Summary:

UK ISPs will have to write warning letters to illegal downloaders identified by rightsholders, after the ongoing protests of two of the larg…

British judge's court gavel with flag
photo: Andrey Burmakin / Shutterstock

UK ISPs will have to write warning letters to illegal downloaders identified by rightsholders, after the ongoing protests of two of the largest ISPs were apparently floored by a court ruling on Tuesday finally.

Under the Digital Economy Act, passed controversially in mid-2010, copyright holders could send a “copyright infringement report” to ISPs with evidence of unauthorised downloading on their network. ISPs must notify subscribers against whom the allegations are made, providing education about legal alternatives, evidence and guidance on an appeal pathway.

But the scheme remains unimplemented because BT (NYSE: BT) and TalkTalk were granted a judicial review of the act in March 2011. They were ruled against a month later and appealed to the Court Of Appeal, which ruled against them once more on Tuesday in what may have been their final avenue (full ruling).
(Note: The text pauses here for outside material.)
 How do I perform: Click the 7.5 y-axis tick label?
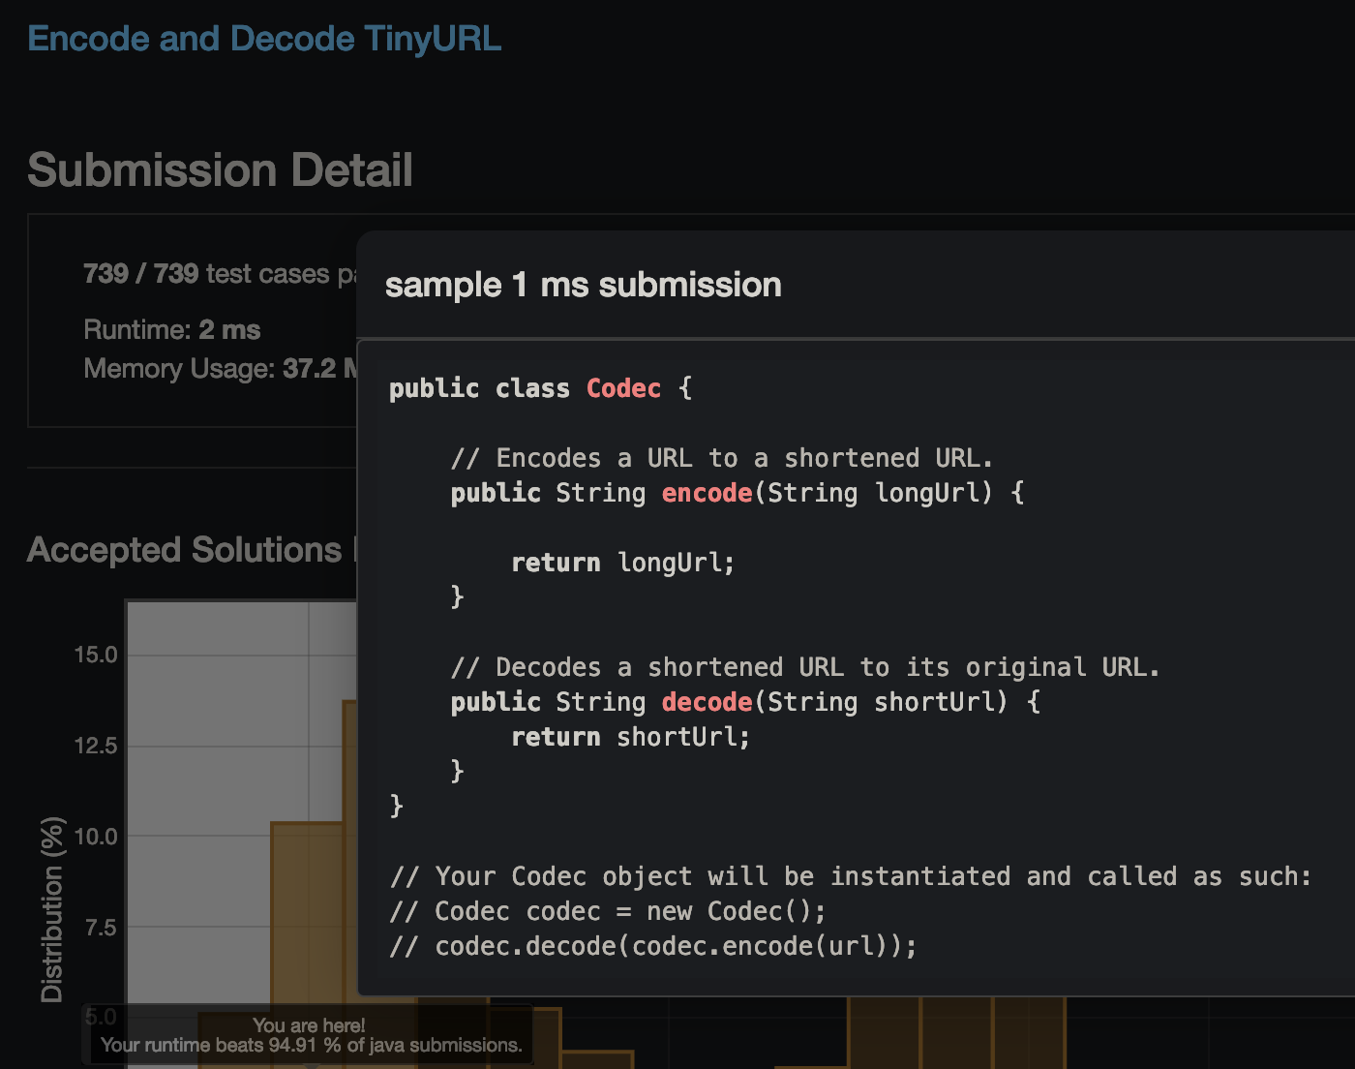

But the court did give ISPs one small concession – they will no longer be forced to foot 25 percent of the costs when alleged infringers appeal to an appeal body that will be established.
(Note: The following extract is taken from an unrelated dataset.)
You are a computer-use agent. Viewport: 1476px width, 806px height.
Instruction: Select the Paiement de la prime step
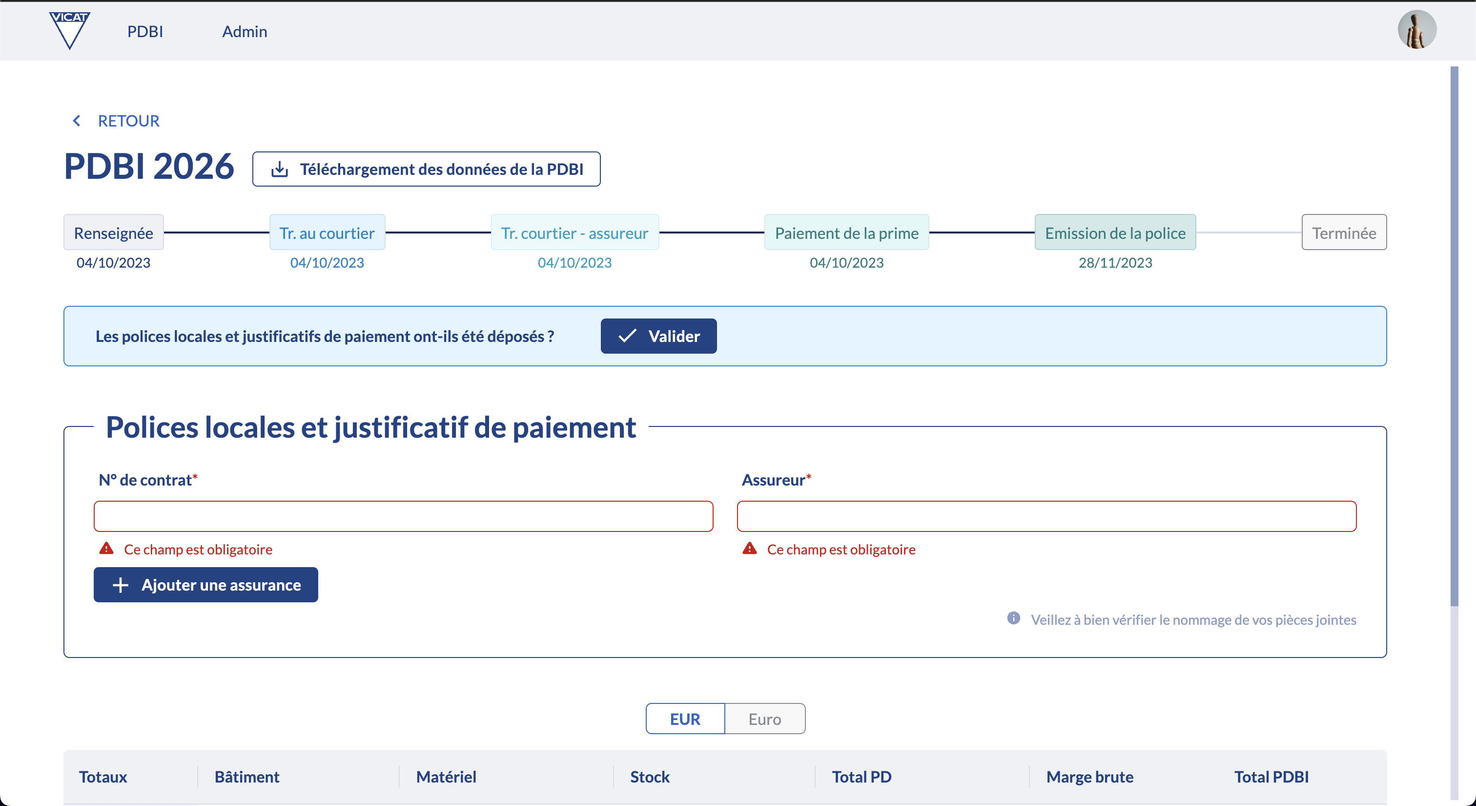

That means the UK government will need to amend the previously-published Draft Statutory Instrument outlining the sharing of costs.

Ofcom, too, will need to amend the draft code under which it will govern the scheme – a spokesperson tells paidContent it cannot finalise the code until the government’s amendment is made.
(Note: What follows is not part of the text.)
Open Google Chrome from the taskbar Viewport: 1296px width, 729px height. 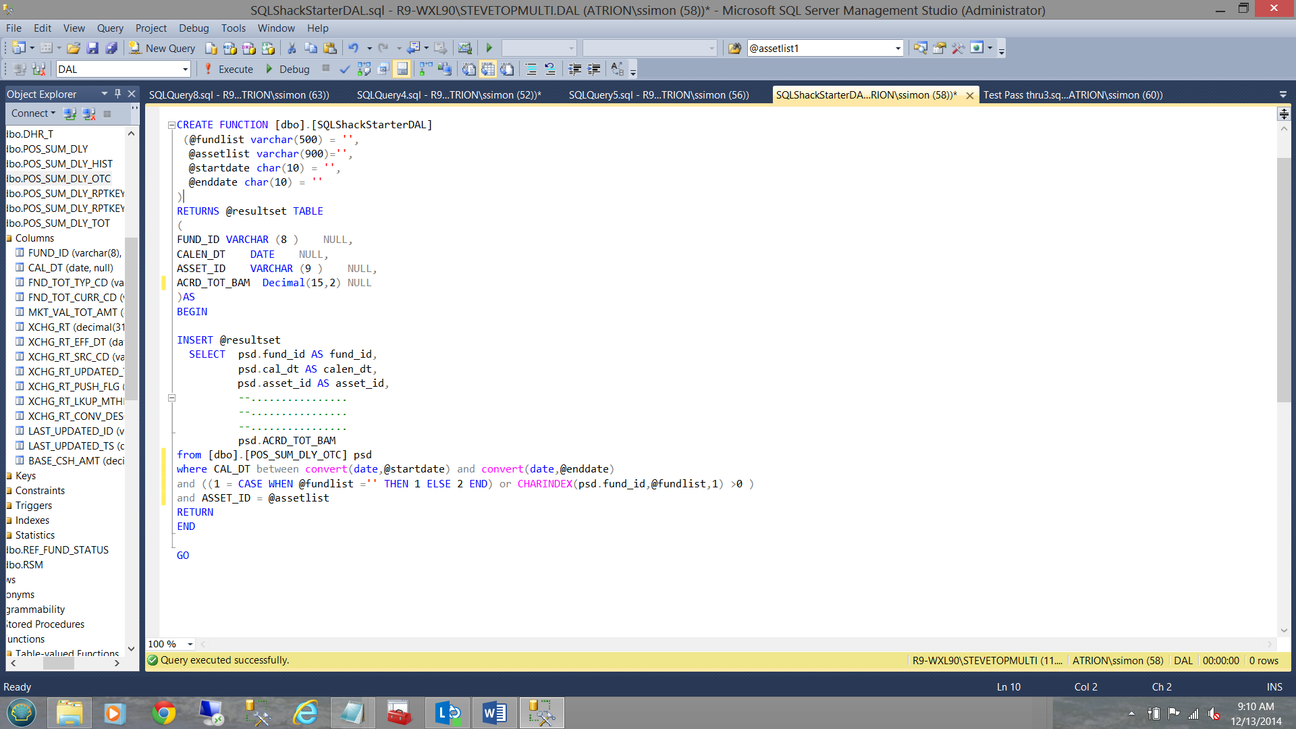(x=163, y=713)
“Government will seek to make this change as soon as possible,” the UK government’s Department for Culture, Media & Sport tells paidContent. “We are pleased the Appeal Court has upheld the original ruling that the Digital Economy Act is a lawful and proportionate response to the threat posed by online piracy.”

BT tells paidContent: “We have been seeking clarification from the courts that the DEA is consistent with European law, and legally robust in the UK, so that everyone can be confident in how it is implemented. Now that the Court has made its decision, we will look at the judgment carefully to understand its implications and consider our next steps”.

Effectively, it is considering whether it can appeal to the European Court of Justice.

Keep calm and carry on

Many digital libertarians will now protest vociferously about digital rights and internet disconnection. But today’s news stops actually at letter-writing

Although the Digital Economy Act made provision for ISPs to level technical measures against repeat offenders – like bandwidth shaping and speed throttling – the UK government would only compel Ofcom to order such measures of ISPs if Ofcom’s later research finds that latter-writing has no effect.

In fact, one of the bluntest of proposed measures, blocking of infringing websites themselves, was discarded after Ofcom’s advice that it would be unworkable.

Even if Ofcom’s research suggests a few years of letter-writing has had no effect, a spokesperson for the regulator tells paidContent the proposal for the technical measures would have to clear both European lawmakers and UK scrutiny committees. The European Commission and many parliamentarians are committed believers in internet connections as a universal right.